The White Helmets (2016) Short Film Review

In Aleppo, Syria, air strikes are a daily occurrence. The city relies on a volunteer group called the White Helmets who act as first responders on the ground after these attacks.


The Netflix original documentary short film The White Helmets follows members of this organization. Through a mix of talking head interviews, with the members discussing their experiences and motivations, and candid footage of their daily lives, the viewer gets a multi-faceted view of the situation in Aleppo.

The film makes good use of its dual-functioning format. The interviews are structured against the on-the-ground footage in a way that juxtaposes the static with intense, almost chaotic motion.

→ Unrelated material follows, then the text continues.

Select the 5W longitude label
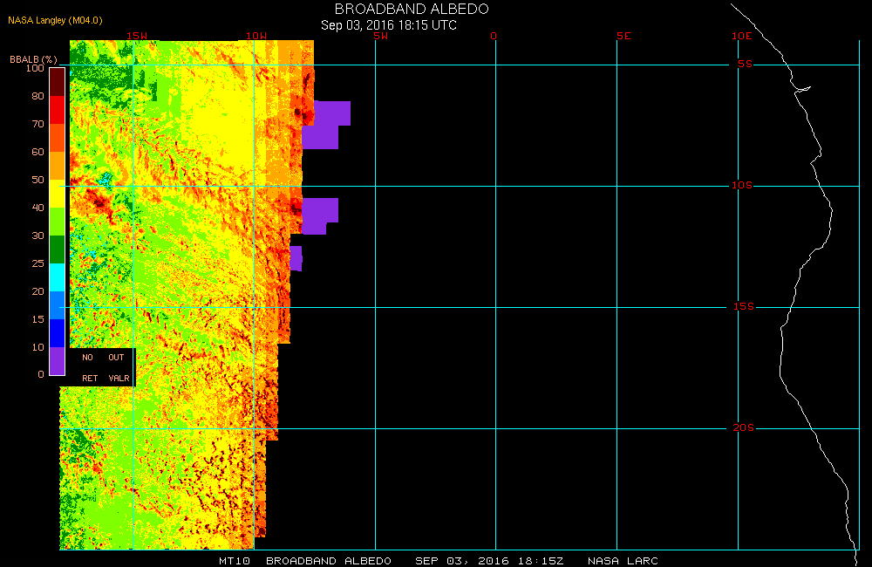The width and height of the screenshot is (872, 567). tap(379, 37)
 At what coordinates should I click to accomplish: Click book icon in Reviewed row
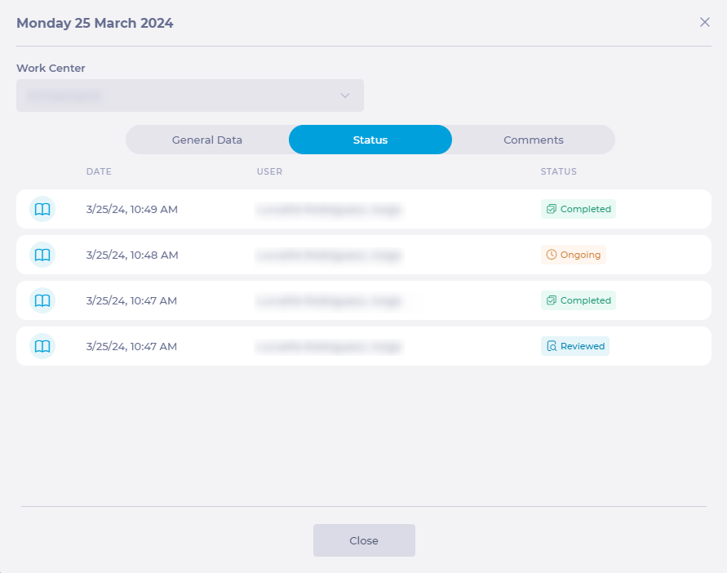tap(42, 346)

Understandably, the film gets hard to see visually during the moments of crisis, as the camera flails about amidst the aftermath. But still, director Orlando von Einsiedel manages to capture beautiful images, even if one of those beautiful images is the slowed, cascading motion of two bombs falling from a plane to the earth.

The White Helmets is informative and full of triumphant heart. Like its fellow Oscar nominee Extremis, the film puts its focus on the heroes of the world, people that spend their everyday lives saving lives. It is a subject worth covering in depth, and this doc puts itself out there as merely a portion of the struggle that the people of Aleppo face.


As always, thanks for reading!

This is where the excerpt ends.